> TRY IT
What lines of the data below hold "computer"? Show them.

> RECORDS PROVIDED
=======

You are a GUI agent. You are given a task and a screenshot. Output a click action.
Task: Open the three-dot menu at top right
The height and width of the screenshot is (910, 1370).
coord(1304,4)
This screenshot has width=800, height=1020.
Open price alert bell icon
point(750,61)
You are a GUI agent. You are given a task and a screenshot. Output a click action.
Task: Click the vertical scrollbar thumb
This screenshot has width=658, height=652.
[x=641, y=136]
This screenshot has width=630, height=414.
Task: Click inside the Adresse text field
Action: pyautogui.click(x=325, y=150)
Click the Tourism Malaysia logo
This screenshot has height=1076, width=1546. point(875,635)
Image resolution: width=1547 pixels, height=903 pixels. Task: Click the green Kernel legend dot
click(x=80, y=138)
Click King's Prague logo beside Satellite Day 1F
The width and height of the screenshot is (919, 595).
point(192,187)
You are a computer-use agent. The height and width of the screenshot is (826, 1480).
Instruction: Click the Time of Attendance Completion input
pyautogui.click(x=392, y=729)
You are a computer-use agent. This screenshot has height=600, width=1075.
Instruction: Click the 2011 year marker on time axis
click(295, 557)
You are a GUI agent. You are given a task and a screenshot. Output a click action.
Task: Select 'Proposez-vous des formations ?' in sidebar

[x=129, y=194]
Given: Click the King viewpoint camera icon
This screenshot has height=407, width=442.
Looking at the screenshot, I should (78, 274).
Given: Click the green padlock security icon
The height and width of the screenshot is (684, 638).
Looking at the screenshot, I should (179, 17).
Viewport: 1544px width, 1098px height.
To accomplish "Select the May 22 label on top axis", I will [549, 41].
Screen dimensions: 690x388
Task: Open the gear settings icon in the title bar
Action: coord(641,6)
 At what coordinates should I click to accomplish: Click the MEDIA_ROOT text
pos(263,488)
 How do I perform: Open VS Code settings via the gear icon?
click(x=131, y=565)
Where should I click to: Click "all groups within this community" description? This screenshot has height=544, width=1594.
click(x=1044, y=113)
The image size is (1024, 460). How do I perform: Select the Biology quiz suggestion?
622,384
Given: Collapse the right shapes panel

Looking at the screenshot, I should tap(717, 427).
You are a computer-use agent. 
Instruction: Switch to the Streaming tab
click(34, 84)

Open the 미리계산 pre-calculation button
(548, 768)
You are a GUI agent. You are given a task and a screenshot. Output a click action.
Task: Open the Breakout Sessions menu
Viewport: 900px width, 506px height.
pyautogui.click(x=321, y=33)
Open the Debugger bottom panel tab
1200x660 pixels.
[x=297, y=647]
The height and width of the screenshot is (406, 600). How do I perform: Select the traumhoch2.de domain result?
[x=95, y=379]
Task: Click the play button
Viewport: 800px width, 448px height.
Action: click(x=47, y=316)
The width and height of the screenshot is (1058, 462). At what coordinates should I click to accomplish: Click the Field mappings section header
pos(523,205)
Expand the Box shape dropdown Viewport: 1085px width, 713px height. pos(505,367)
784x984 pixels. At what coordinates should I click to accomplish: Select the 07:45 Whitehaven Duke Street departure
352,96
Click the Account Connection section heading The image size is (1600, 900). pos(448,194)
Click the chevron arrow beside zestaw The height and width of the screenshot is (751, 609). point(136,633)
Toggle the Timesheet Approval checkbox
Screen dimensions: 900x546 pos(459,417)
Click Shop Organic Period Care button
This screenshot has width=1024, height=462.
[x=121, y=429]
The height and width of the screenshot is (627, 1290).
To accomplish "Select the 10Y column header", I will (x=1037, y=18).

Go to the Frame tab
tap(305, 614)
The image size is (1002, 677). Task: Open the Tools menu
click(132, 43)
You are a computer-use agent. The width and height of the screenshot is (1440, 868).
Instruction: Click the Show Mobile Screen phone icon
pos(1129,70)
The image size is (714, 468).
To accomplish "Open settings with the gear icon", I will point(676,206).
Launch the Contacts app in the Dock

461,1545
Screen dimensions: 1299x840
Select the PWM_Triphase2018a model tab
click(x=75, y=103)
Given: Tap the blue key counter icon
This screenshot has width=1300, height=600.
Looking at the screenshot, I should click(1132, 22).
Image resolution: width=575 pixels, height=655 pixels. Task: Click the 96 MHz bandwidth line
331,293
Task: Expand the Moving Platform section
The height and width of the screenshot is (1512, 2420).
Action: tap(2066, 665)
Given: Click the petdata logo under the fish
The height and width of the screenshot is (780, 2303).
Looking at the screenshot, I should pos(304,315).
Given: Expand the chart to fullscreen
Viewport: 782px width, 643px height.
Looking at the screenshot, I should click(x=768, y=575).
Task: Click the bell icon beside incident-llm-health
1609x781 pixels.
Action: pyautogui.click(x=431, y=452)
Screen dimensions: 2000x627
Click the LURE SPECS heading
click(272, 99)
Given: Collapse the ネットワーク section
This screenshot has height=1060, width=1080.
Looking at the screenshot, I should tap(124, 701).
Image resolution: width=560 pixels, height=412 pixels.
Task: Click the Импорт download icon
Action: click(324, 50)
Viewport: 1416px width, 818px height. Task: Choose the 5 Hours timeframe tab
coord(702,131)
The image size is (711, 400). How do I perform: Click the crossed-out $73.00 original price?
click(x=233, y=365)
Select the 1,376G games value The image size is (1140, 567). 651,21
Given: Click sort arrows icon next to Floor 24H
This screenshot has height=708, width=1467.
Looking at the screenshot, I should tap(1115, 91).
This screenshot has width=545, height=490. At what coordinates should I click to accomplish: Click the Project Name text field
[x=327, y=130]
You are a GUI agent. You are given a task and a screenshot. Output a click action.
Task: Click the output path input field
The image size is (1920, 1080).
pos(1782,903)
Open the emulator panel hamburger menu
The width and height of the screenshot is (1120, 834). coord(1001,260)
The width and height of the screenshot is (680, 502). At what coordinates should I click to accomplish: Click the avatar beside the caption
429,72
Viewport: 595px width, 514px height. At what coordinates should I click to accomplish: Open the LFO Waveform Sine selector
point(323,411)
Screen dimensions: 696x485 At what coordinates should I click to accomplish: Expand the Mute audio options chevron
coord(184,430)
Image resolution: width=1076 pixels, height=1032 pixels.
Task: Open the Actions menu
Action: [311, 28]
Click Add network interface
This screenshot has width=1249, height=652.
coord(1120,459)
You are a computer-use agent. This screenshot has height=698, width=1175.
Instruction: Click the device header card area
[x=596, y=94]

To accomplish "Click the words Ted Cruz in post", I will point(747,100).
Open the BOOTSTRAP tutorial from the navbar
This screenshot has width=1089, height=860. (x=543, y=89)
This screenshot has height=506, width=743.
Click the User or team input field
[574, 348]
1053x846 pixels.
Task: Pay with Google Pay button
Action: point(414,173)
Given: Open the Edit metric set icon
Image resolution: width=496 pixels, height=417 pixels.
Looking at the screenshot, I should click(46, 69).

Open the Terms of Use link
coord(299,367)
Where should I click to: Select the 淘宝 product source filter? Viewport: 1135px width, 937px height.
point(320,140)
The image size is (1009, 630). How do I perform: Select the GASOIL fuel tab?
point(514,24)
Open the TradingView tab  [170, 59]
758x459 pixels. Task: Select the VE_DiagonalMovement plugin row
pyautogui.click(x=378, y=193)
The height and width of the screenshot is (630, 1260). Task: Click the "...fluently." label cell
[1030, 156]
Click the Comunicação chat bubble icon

=======

> SOLUTION TO THE PROBLEM
You are a computer-use agent. The height and width of the screenshot is (826, 1480).
You are a computer-use agent. This screenshot has height=600, width=1075.
You are a computer-use agent. 
You are a computer-use agent. The width and height of the screenshot is (1440, 868).
You are a computer-use agent. This screenshot has height=698, width=1175.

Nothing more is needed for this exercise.